On the third day, my friend was heading to Honk Kong in the morning to I went with him to say goodbye at Pudong airport and went to my hostel I booked a night before. It was my last day in Shanghai, so I decided to explore Jing’an Temple, which was located 10 minutes from the place where I stayed. It is a typical Buddhist temple on West Nanjing Road, in Jing’an District. This place was just awesome. There was a 3.8-meter jade Buddha sitting in the centre (it is the largest sitting jade Buddha statue in the country), some stone Buddhas and the Precious Hall of the Great Hero. Surprisingly, there were not many tourists there so the place seemed to be peaceful and quiet. After that, I went back to my hostel where I met some American and Spanish backpackers.

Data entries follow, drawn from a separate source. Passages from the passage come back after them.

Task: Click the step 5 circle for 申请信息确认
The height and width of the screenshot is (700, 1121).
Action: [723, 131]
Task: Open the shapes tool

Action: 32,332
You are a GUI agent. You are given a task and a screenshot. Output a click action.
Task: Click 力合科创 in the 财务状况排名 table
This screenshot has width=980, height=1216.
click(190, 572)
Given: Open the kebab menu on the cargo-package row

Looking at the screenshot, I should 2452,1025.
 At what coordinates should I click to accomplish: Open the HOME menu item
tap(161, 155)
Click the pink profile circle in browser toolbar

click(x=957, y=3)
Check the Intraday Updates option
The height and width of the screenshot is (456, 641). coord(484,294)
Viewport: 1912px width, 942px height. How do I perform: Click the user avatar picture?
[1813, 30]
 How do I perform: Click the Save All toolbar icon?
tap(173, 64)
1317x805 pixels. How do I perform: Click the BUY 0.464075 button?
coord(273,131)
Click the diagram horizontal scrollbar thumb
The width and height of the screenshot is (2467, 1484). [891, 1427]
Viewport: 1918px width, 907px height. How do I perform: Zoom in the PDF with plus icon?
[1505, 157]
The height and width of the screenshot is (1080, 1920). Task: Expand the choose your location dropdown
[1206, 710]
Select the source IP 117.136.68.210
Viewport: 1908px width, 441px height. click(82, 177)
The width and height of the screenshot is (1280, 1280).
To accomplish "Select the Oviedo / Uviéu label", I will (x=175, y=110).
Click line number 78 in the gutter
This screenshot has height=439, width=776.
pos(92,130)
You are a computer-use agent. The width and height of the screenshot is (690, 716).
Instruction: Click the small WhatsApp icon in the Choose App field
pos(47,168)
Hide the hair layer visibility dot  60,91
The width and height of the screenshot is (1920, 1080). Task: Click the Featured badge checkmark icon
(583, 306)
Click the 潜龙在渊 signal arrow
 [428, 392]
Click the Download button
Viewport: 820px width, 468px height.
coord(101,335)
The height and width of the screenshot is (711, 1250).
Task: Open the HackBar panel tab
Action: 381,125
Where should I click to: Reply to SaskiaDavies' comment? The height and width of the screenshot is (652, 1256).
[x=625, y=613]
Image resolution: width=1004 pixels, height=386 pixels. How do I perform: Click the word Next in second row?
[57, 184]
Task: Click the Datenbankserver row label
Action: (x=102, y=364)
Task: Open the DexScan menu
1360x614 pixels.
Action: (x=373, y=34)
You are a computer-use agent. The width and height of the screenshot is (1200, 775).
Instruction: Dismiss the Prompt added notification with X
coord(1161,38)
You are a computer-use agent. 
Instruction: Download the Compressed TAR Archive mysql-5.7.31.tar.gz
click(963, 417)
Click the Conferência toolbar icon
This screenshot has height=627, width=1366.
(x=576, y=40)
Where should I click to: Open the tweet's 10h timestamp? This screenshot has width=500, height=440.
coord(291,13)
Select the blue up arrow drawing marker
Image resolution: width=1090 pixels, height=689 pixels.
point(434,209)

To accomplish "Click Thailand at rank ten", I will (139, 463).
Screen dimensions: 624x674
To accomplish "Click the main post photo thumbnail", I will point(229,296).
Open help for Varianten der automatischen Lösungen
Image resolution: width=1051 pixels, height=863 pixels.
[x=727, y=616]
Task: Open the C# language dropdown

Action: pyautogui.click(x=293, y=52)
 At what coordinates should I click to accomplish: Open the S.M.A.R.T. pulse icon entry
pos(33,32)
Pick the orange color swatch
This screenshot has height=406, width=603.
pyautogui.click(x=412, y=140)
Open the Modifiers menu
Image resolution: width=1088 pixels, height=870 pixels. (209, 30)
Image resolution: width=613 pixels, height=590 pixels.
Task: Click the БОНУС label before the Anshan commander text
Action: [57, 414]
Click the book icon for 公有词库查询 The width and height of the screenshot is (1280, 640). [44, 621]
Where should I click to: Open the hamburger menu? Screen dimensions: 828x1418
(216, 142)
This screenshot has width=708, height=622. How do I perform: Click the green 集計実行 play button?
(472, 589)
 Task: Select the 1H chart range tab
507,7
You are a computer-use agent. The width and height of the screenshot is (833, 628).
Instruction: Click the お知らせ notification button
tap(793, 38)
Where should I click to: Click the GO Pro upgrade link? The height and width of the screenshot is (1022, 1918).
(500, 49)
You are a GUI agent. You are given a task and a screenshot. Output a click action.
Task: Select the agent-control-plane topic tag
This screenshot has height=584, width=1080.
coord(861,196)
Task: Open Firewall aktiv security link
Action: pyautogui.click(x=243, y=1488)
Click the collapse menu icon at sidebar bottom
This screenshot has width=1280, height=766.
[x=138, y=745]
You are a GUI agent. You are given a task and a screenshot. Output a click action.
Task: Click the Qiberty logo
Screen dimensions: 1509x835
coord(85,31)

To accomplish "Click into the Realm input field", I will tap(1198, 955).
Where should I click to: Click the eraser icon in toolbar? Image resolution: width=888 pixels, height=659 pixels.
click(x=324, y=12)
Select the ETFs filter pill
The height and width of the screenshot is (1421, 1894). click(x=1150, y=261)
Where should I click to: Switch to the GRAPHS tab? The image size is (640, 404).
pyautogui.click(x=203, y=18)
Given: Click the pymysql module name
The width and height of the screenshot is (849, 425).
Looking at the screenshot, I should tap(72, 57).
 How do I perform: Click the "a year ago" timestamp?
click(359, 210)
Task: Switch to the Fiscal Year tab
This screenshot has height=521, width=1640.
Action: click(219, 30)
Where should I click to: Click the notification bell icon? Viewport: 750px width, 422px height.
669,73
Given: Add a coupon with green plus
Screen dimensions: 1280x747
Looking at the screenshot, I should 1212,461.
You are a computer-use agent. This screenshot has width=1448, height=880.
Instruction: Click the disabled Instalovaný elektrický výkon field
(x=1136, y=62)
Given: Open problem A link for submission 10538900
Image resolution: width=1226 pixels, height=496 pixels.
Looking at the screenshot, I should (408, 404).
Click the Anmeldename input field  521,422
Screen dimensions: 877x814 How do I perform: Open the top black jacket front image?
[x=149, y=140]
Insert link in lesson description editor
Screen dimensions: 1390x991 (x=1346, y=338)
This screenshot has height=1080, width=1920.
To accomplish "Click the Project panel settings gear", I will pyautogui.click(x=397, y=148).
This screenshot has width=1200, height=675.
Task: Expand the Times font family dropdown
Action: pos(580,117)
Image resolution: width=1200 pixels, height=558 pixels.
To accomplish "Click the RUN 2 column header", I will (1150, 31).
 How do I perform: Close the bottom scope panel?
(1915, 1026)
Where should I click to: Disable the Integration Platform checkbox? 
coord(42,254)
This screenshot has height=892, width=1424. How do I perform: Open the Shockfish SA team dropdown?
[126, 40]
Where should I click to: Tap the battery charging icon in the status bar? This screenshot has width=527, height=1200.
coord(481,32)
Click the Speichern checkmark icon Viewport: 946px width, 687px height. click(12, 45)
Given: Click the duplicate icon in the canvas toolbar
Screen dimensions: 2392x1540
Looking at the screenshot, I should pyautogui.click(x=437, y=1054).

We had a dinner together and we all went to sleep at 1 am. Next day I was going to Xi’an to explore astonishing artistry from ancient China: the Terracotta Warriors. Unfortunately I caught a very bad cold so I had a massive headache and runny nose but it didn’t stop me from traveling. To sum up, these 4 days in Shanghai were one of the best I have ever had. Shanghai is the country’s neon-lit beacon of change, sophistication and opportunity. That’s the epicentre of food, fashion and fun. I was honoured to visit this place and at least for a few days I felt like a princess, not like a backpacker.